• Action item:
Within the records, which lines hold the string "will"? Report each one by copying it.

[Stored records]
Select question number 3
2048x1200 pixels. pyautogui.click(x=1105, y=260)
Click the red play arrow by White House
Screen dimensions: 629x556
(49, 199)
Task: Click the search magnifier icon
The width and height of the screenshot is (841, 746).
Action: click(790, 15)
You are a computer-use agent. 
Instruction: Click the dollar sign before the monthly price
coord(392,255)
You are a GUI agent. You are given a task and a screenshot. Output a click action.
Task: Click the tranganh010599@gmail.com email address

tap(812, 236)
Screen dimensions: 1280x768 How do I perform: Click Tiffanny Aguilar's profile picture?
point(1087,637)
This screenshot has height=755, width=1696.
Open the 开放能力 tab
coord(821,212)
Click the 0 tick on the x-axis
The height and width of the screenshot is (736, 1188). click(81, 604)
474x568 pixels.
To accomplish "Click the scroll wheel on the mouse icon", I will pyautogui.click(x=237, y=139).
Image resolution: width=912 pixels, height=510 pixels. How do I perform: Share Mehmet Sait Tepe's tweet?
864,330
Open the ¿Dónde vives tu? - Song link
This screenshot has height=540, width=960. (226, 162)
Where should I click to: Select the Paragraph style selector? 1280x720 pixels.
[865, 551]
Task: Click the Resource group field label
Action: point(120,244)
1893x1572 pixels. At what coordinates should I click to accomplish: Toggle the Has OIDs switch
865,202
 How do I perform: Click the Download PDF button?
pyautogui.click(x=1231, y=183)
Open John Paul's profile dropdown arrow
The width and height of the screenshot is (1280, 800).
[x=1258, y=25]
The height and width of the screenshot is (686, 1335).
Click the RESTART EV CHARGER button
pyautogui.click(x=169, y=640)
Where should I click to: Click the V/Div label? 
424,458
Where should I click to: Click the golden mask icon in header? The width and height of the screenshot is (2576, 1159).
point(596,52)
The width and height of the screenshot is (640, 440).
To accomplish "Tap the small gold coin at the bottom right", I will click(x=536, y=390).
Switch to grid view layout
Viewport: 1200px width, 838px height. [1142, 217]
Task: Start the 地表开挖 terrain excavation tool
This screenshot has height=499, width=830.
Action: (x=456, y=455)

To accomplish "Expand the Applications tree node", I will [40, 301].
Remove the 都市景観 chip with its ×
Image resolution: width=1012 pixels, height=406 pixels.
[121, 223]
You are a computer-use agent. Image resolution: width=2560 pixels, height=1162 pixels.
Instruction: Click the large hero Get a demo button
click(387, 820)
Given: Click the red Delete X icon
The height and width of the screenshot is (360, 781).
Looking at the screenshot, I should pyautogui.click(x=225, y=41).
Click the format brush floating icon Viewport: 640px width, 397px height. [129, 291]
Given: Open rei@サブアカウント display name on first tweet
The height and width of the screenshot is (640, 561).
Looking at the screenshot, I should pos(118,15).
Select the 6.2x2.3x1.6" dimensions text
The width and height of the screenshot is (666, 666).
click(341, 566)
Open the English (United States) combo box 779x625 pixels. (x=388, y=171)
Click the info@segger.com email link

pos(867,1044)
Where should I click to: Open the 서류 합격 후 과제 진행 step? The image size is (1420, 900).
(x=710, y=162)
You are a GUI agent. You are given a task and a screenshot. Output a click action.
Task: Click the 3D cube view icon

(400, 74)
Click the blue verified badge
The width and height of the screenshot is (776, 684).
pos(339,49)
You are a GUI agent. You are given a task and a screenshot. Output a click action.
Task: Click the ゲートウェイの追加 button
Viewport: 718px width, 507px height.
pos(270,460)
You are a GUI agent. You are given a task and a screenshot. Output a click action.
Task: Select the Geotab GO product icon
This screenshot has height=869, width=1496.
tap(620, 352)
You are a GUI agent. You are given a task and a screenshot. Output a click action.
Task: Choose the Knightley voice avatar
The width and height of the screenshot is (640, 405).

• Solution to this problem:
To accomplish "Click the scroll wheel on the mouse icon", I will pyautogui.click(x=237, y=139).
To accomplish "Tap the small gold coin at the bottom right", I will click(x=536, y=390).
To accomplish "Expand the Applications tree node", I will [40, 301].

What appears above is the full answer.